Il proliferare degli ultimi anni di applicazioni IoT in questo settore, soprattutto nel campo della vite da vino e ancor più, da tavola ha dimostrato da una parte la flessibilità di un settore capace di mutare con i tempi, ma anche l’effettiva utilità di questo tipo di tecnologie.
Tecnologie quali sensoristica da campo per la raccolta di dati e monitoraggio delle colture, stazioni meteo,sistemi di monitoraggio e allerta per la difesa fitosanitaria nonchè sistemi “Cloud” per l’elaborazione dei dati raccolti dal campo, sono solo alcuni degli strumenti che il mondo dell’IoT ha messo a disposizione dell’intera filiera. Infatti, le applicazioni in questione non si limitano alle attività di produzione, ma si estendono anche ai settori della logistica, del trasporto, sino alla vendita al consumatore.
Poter disporre di questo tipo di strumenti durante il processo produttivo significa essere in grado di entrare realmente in contatto con le esigenze del campo, e tradurre questo in un vantaggio sia per quanto riguarda l’efficienza del processo produttivo sia per la qualità del prodotto nonché una più immediata e soddisfacente risposta alle esigenze di un mercato sempre più smart.
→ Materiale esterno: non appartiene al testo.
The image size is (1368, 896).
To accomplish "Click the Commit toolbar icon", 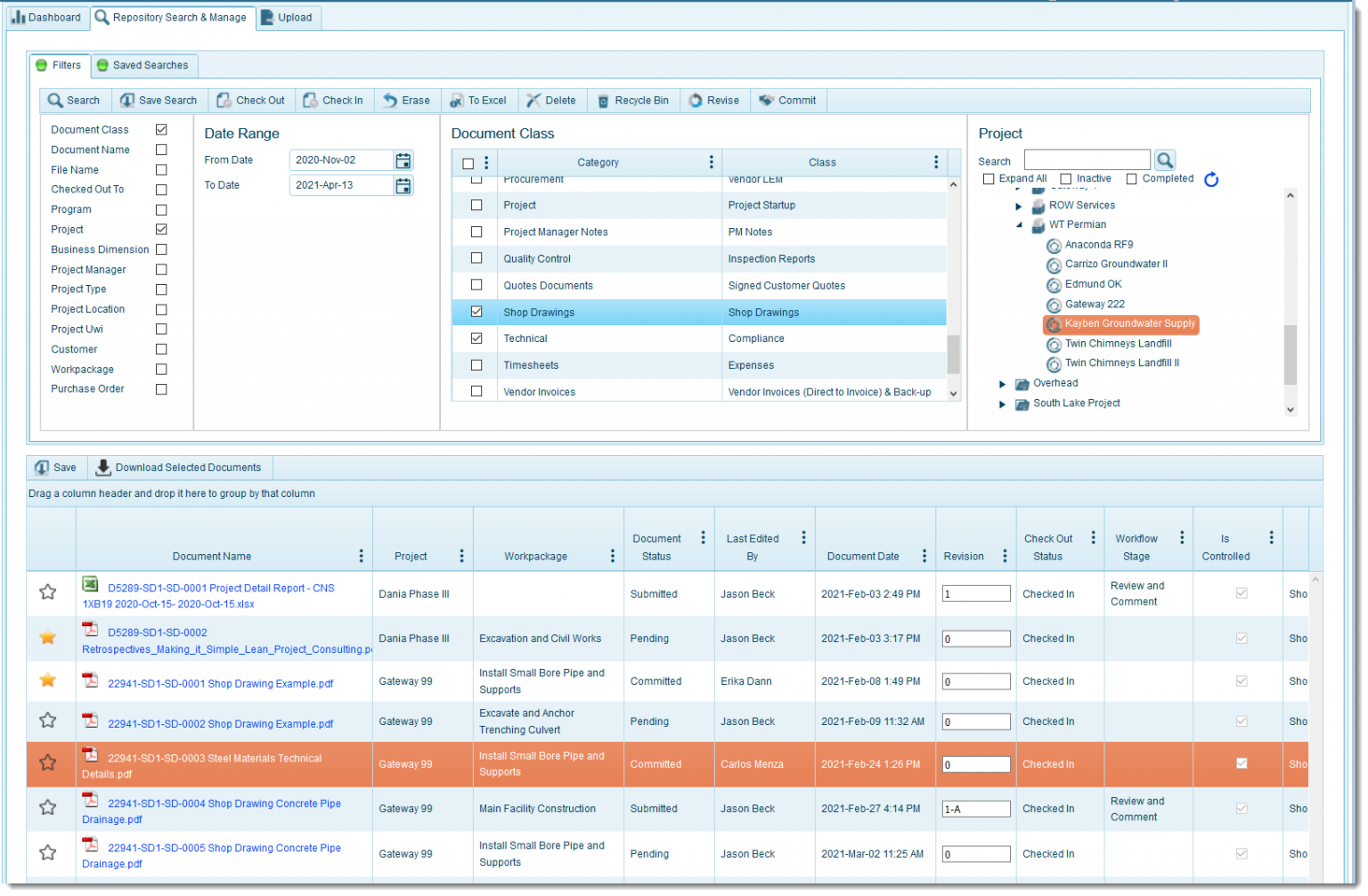I will [x=766, y=100].
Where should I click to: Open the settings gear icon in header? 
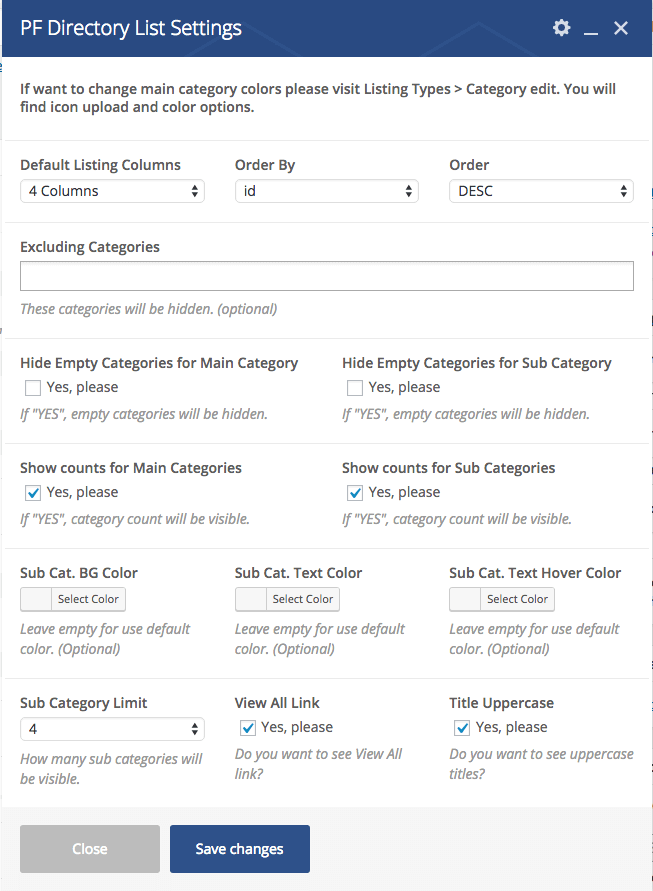coord(561,28)
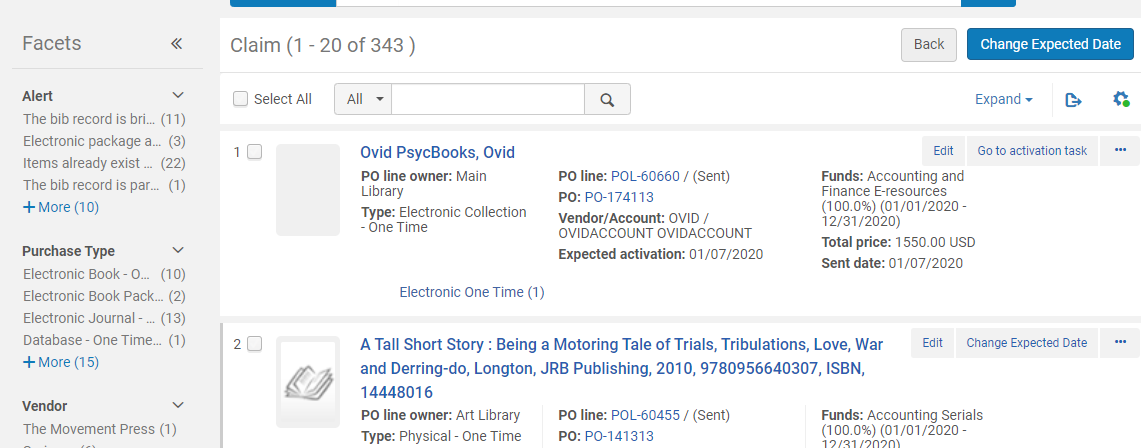This screenshot has height=448, width=1141.
Task: Open the Expand dropdown menu
Action: pos(1004,99)
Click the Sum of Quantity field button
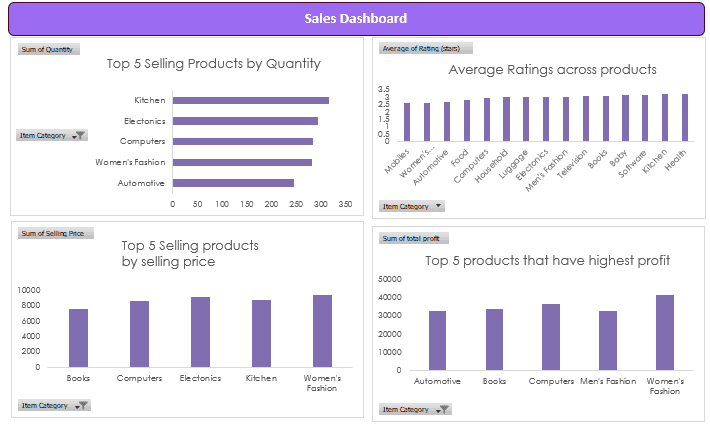 (x=48, y=49)
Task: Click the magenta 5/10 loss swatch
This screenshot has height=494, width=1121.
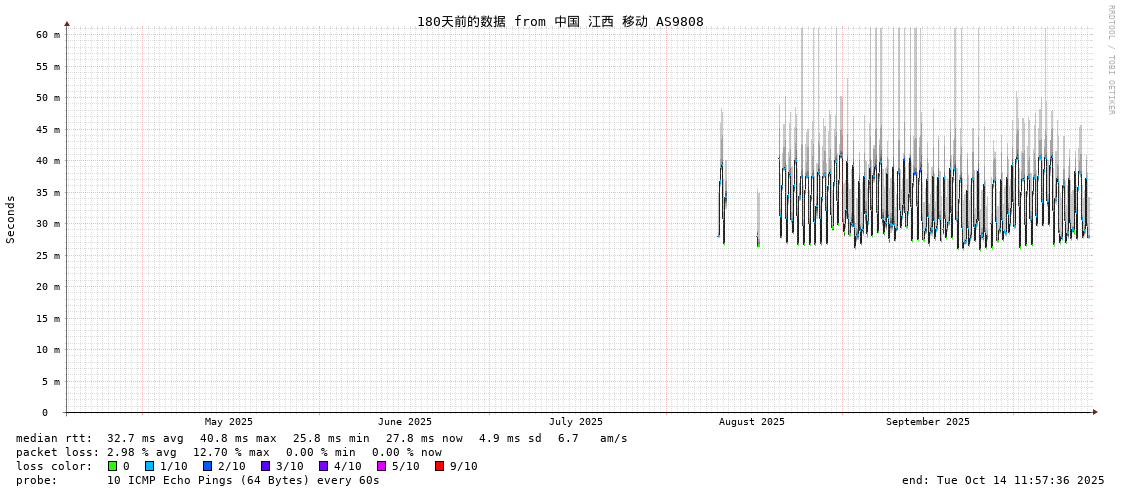Action: (x=381, y=466)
Come specificato da Vincenzo Verrastro (IAMB-CIHEAM) il vantaggio connesso all’integrazione dell’IoT nella filiera ortofrutticola si traduce come “riduzione delle perdite pre e post raccolto, riduzione dei fattori produttivi, miglioramento della qualità del prodotto finale e realizzare una più dettagliata tracciabilità dei prodotti”.
Quello del “Food Trial” è uno dei trail previsti dal progetto europero IOF2020 (leggi qui) e comprende 4 usecases che riguardano proprio 4 possibili campi di applicazione e sviluppo delle tecnologie del mondo IoT. Tra questi, il “Fresh Table Grapes Chain”  è proprio dedicato alle tecnologie in grado di attuare un monitoraggio in real-time per il controllo dell’irrigazione, protezione fitosanitaria e previsione della shelf-life di prodotto.
Le colture a base di uva da tavola sono infatti le più sensibili alle somministrazioni idriche e necessitano pertanto di un monitoraggio specifico e continuativo.
L’obbiettivo del trail dedicato a questo settore è fare in modo che gli agricoltori possano portare avanti coltivazioni sempre più Environment-friendly ed economicamente sostenibili, nonchè fornire al consumatore prodotti più “trasparenti”.In un’epoca in cui la tracciabilità e le “impronte” di sostenibilità sono diventati le vere fonti di vantaggio competitivo, la tecnologia gioca il più importante dei ruoli: accompagnare uno dei più antichi settori commerciali nell’era 2.0.